* Work item *
Which lines below hold the word "Click"? Copy all of them.

* Provided data *
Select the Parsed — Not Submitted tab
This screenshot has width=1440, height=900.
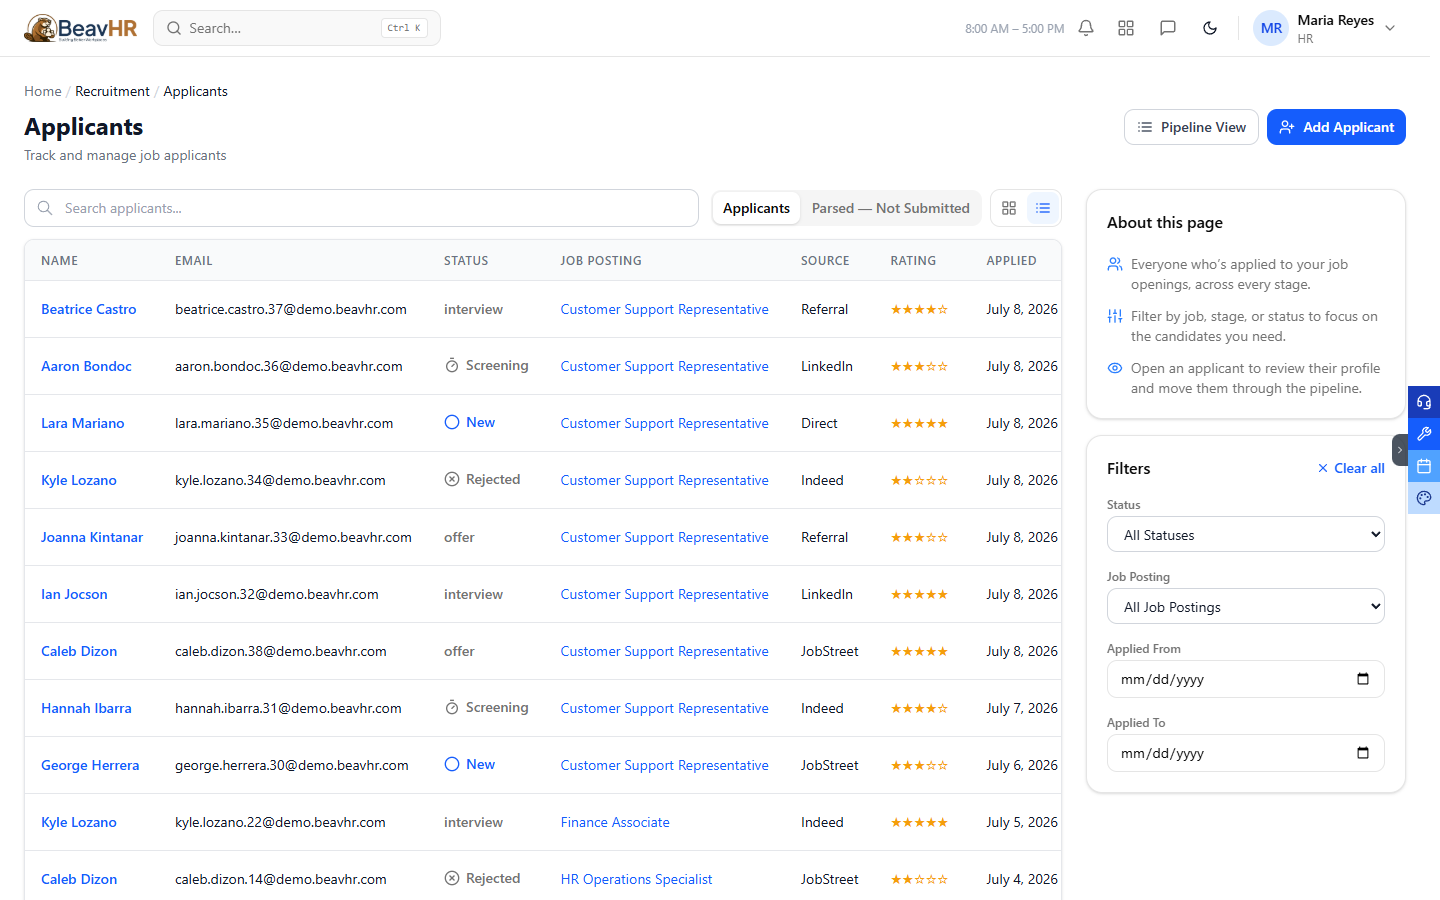[x=890, y=208]
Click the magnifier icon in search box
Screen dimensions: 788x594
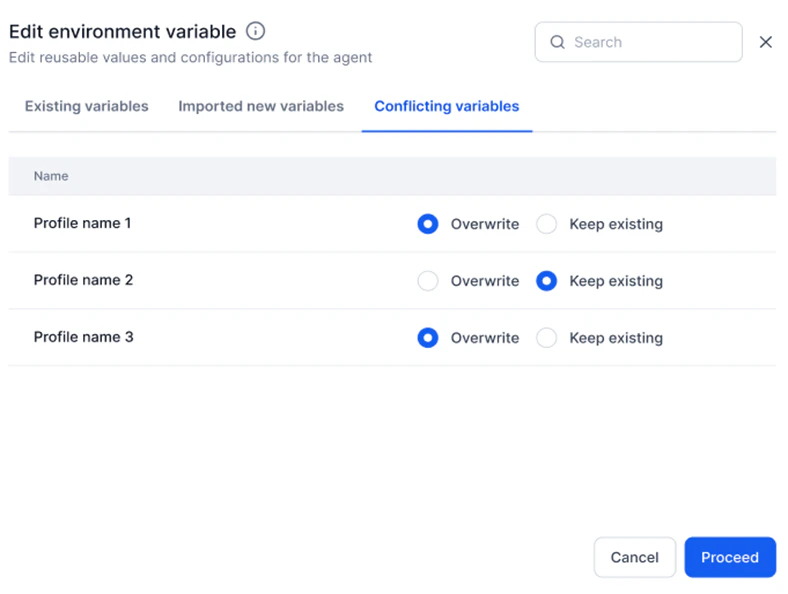[558, 43]
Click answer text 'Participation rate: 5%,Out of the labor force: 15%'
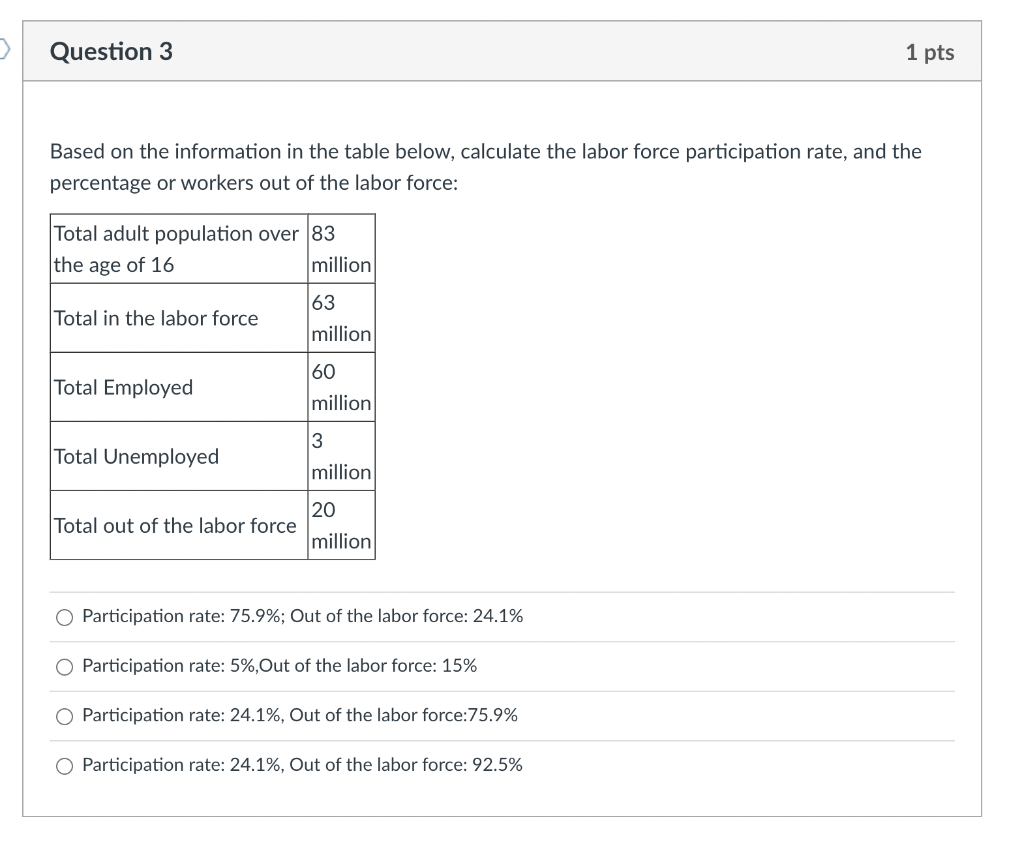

* Response area *
Click the magnifier icon in search box
Click answer text 'Participation rate: 5%,Out of the labor force: 15%'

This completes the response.